O ex-vice-prefeito de Itajubá, Nilo César do Vale Baracho, e mais seis pessoas foram condenadas em primeira instância por fraudes e corrupção em contratos da Prefeitura. As penas, se somadas, ultrapassam os 500 anos, mas os condenados ainda podem recorrer.
Eles eram investigados por envolvimento em um esquema de desvio de recursos públicos da Secretaria Municipal de Saúde.
Nilo havia sido preso em fevereiro de 2024 durante a Operação Sepulcro Caiado e chegou a ficar sete meses preso, deixando em setembro de 2024. Ele foi condenado a 48 anos e 7 meses de prisão e 174 dias-multa por crimes de Organização criminosa, Fraude e Corrupção Passiva.
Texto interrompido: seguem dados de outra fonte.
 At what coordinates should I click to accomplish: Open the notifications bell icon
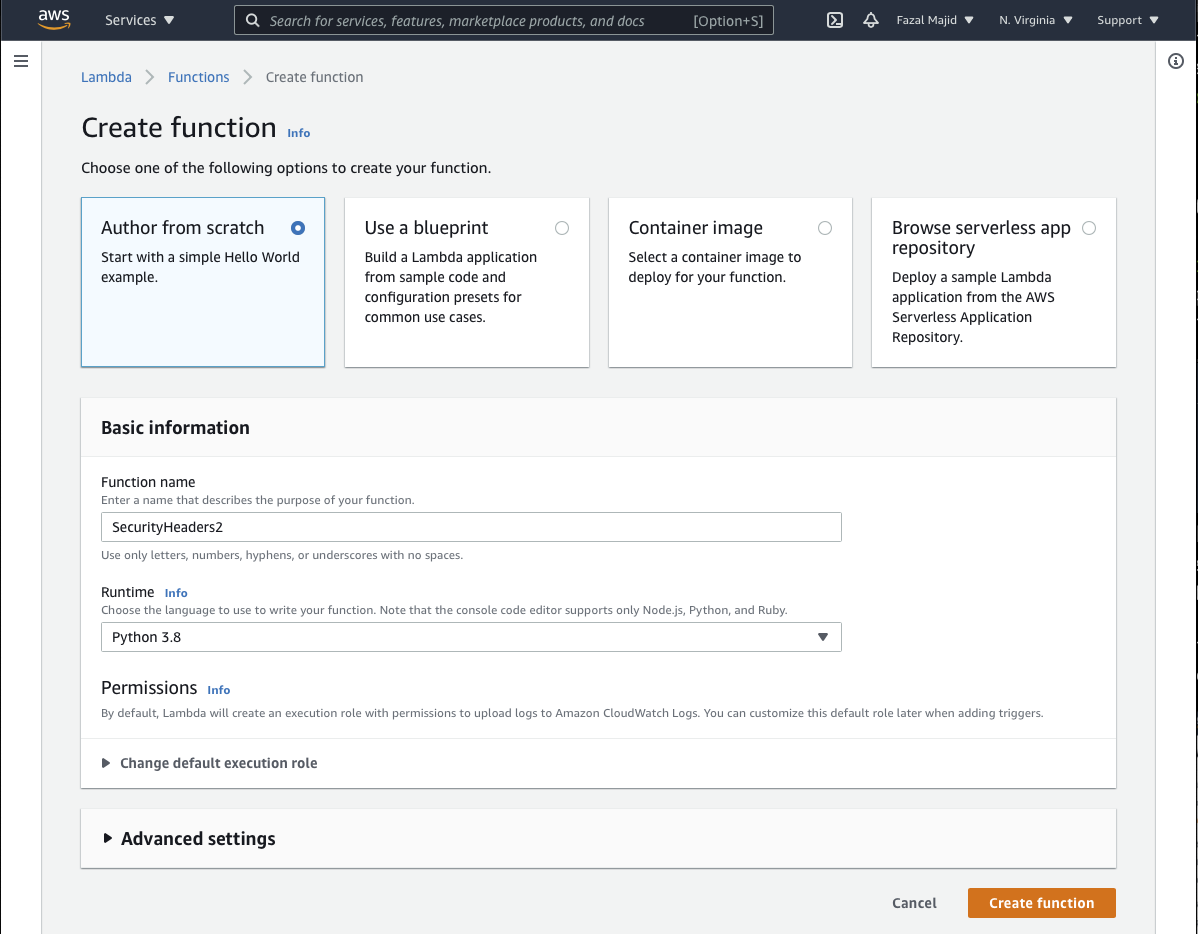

Além dele, foram condenados:
- Renato Piazzaroli: 156 anos e 669 dias-multa por Organização Criminosa, Fraude, Corrupção Ativa;
- Luiz Gustavo Cardoso Bartelega: 139 anos e 616 dias-multa por Organização Criminosa, Fraude, Corrupção Ativa;
- Paulo José da Silva: 104 anos e 4 meses e 447 dias-multa por Organização Criminosa, Fraude, Corrupção Passiva;
- Alan Roberto Nogueira: 37 anos e 6 meses e 179 dias-multa por Organização Criminosa, Corrupção Passiva;
- Rodrigo Fernando da Silva: 29 anos e 4 meses e 143 dias-multa por Corrupção Passiva;
- Fernanda Priscila da Silva: 21 anos e 4 meses e 104 dias-multa por Corrupção Passiva.
Ainda cabe recurso por parte das defesas diante da sentença proferida pela 1ª Vara Criminal.
Como funcionava o esquema
As investigações apontaram que o grupo desviava recursos por meio de um contrato entre o município e a empresa Piazzaroli Oficina Mecânica de Serviços Ltda, que realizava a manutenção de veículos oficiais.
Conforme as apurações, os empresários Renato Piazzaroli e Luiz Gustavo Cardoso Bartelega, sócios da oficina, seriam os responsáveis por montar o esquema de superfaturamento. Além disso, por meio de notas fiscais apresentavam quantitativos de horas trabalhadas superiores aos reais ou serviços não executados.
Ainda segundo as investigações, servidores municipais que recebiam propina direcionavam a demanda de veículos para a empresa em desacordo com rodízio previsto em edital e atestavam a falsa execução dos serviços.
No processo, Nilo, à época secretário de Saúde e vice-prefeito, o diretor de transportes, Paulo José da Silva e o servidor da Educação, Alan Roberto Nogueira, foram identificados como os principais agentes públicos integrantes do esquema. As apurações apontam ainda que as propinas eram repassadas a Paulo José diretamente ou por meio de contas da esposa, Fernanda Priscila da Silva, e do cunhado, Rodrigo Fernando da Silva. Parte dos valores também tinha Nilo como destino.
Juntos, os condenados causaram um prejuízo ao município estimado em R$ 991,5 mil.
O que dizem os condenados
A defesa de Nilo César do Vale Baracho afirmou que “respeita a decisão do judiciário, mas discorda da sentença proferida”, destacando que “não há nos autos elementos de prova produzidos e qualquer demonstração concreta da prática de ilícito penal por parte de Nilo”. A defesa ainda informou que irá recorrer da sentença às instâncias superiores.
Já a defesa de Renato Piazzaroli afirmou que irá recorrer ao Tribunal de Justiça de Minas Gerais. A defesa de Rodrigo Fernando da Silva, Paulo José da Silva, Fernanda Priscila da Silva e Alan Roberto Nogueira disse que o processo se encontra em segredo de justiça, que não entrará no mérito da questão e que já interpôs recurso de apelação.
A defesa de Luiz Gustavo Cardoso Bartelega até o momento não se pronunciou.